Diego salió al jardín, exasperado. No me atreví a seguirlo, sabía que era mejor dejarlo solo, igual que lo sabían mamá y papá, así que mejor salieron a dar un paseo por ahí en lo que se calmaban los ánimos. Mamá intentaría hacer entrar en razón a mi padre, tenía que hacerlo, él no podía gritarle a Diego por cada opinión que discrepara de la suya, o ante cada cosa que hacía o porque sentía diferente. O quizá podía, pero no debía, esto creaba situaciones difíciles y un tanto incómodas entre todos nosotros.
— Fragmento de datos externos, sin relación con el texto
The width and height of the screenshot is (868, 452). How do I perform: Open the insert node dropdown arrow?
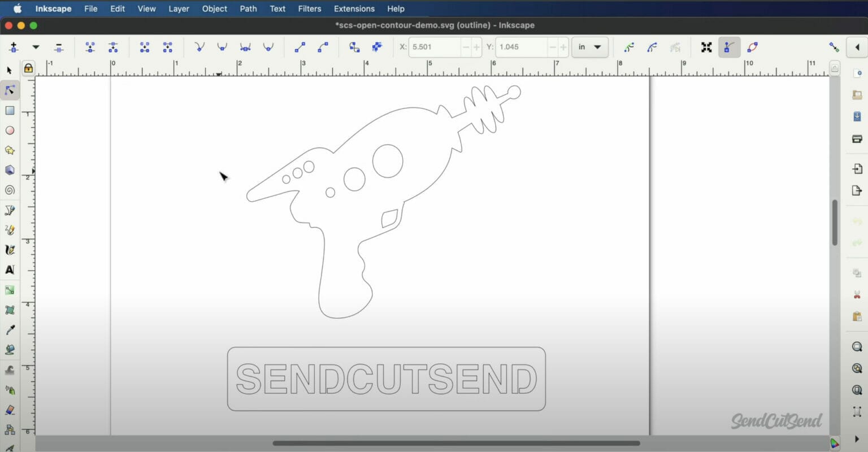(36, 47)
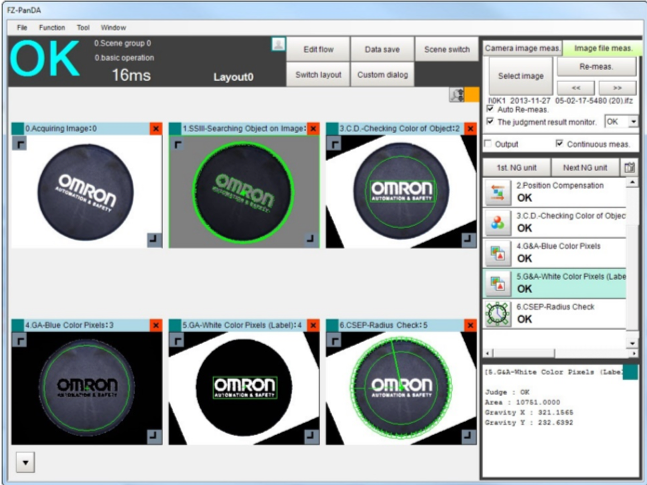Expand the dropdown arrow at bottom left
The width and height of the screenshot is (647, 485).
point(25,461)
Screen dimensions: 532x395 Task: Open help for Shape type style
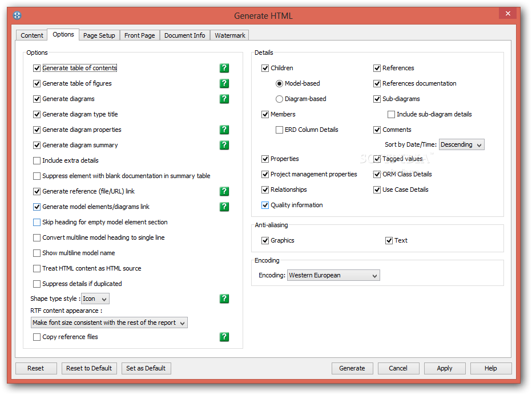pyautogui.click(x=224, y=299)
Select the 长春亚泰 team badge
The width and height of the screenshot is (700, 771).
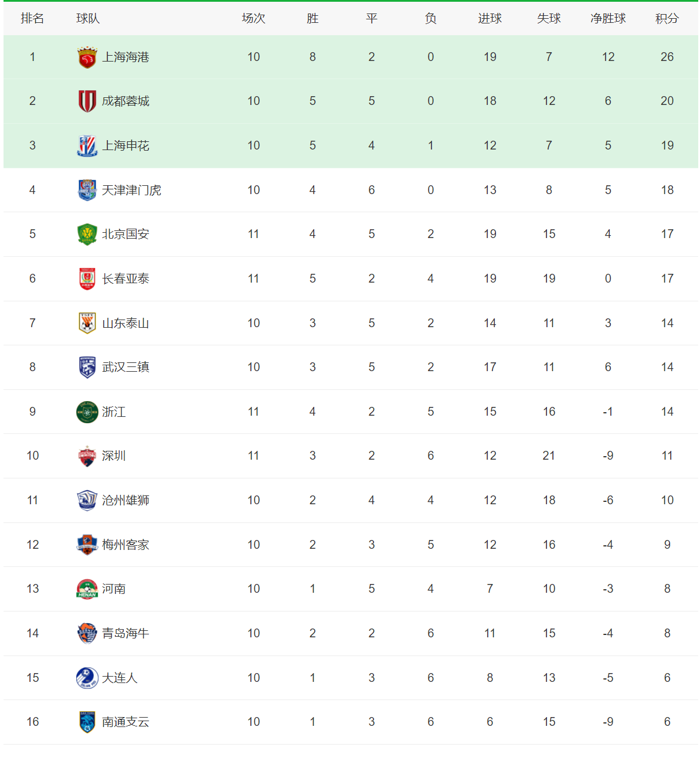(x=87, y=278)
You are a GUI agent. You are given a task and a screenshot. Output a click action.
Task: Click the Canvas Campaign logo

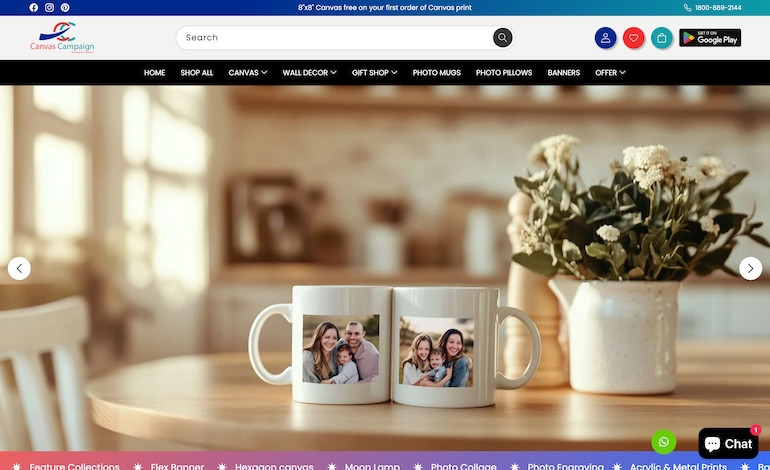[x=61, y=38]
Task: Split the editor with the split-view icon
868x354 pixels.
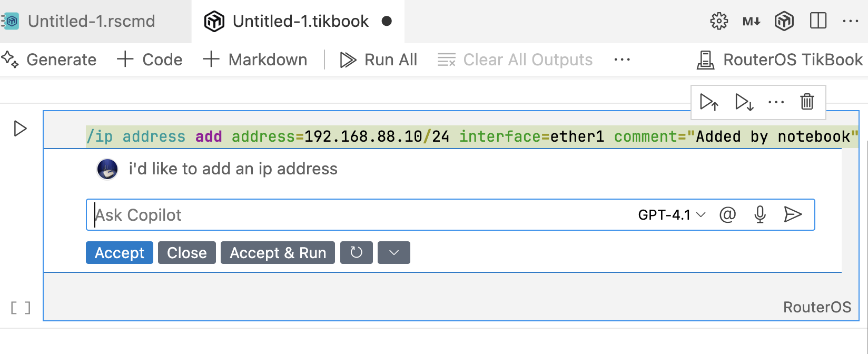Action: coord(817,21)
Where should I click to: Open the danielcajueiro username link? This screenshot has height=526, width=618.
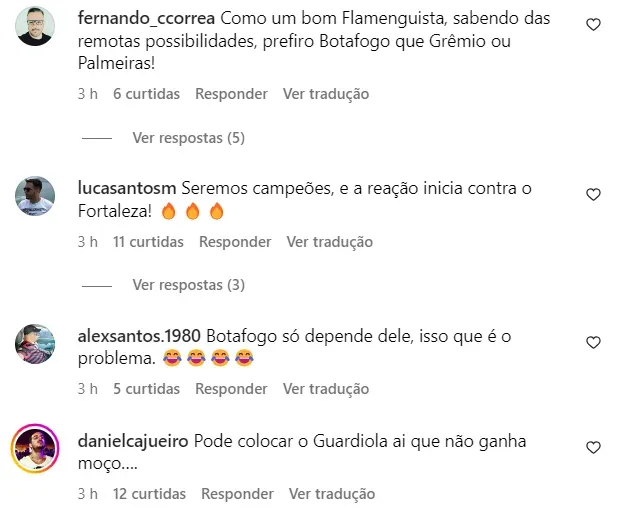133,441
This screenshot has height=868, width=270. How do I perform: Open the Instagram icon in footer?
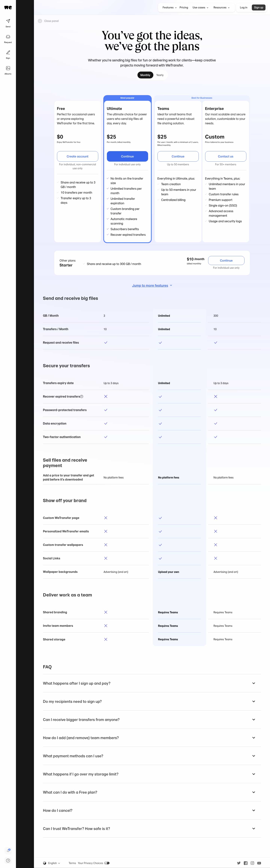(x=252, y=863)
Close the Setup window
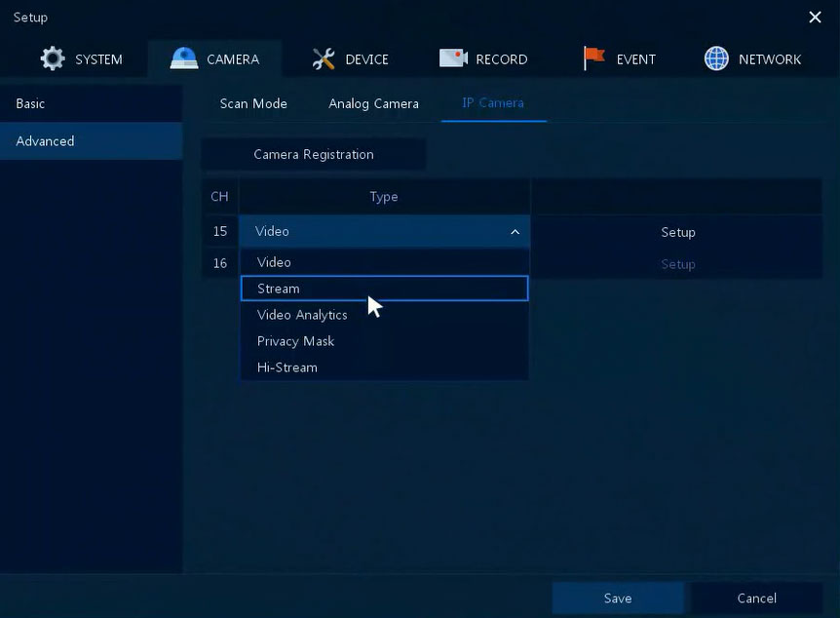This screenshot has width=840, height=618. tap(815, 18)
Diego, con tan sólo quince años, sentía la tristeza diez veces más viva de lo que realmente ameritaba aquella pelea. Yo podía escuchar sus sollozos y gritos desde mi habitación, así que me puse los auriculares con la música a todo volumen, para que las peleas no afectaran mi tranquilidad.
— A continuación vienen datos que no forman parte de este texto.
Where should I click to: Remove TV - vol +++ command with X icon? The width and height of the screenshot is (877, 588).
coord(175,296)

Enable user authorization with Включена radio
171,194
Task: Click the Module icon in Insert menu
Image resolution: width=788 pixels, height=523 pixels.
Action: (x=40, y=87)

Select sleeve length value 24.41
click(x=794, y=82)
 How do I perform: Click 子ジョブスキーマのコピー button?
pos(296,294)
Diego y yo teníamos como una especie de acuerdo no expresado con palabras, y ambos sabíamos en qué consistía. En estas situaciones de dolor teníamos que dejar que cada quien hiciese lo que podía, pero solo.
Me volví al presente.
Intenté reincorporarme. Me limpié las lágrimas con la manga de mi suéter, respiré profundo intentando ahuyentar los sollozos. Estaba enojada porque mi ignorancia sobre lo que el dolor era capaz de causar nos había llevado a esto. Naturalmente, también ellos se sentían culpables, por ignorar hasta qué punto las palabras podían haberlo herido. No quería hacer mucho ruido, aunque sabía que nadie podía escucharme. A pesar del frío gélido y de que se oía el estrépito de los carros y camiones al pasar por la carretera, comencé a quedarme dormida, pero antes de caer en un sueño infinito una imagen vino a mi mente, la misma que viene a mí desde hace un año aproximadamente: Diego colgado del roble, con una soga alrededor de su cuello.
*Cuento ganador del III Concurso Literario Luvina Joven, 2013 en la categoría Luvina Joven / Cuento breve.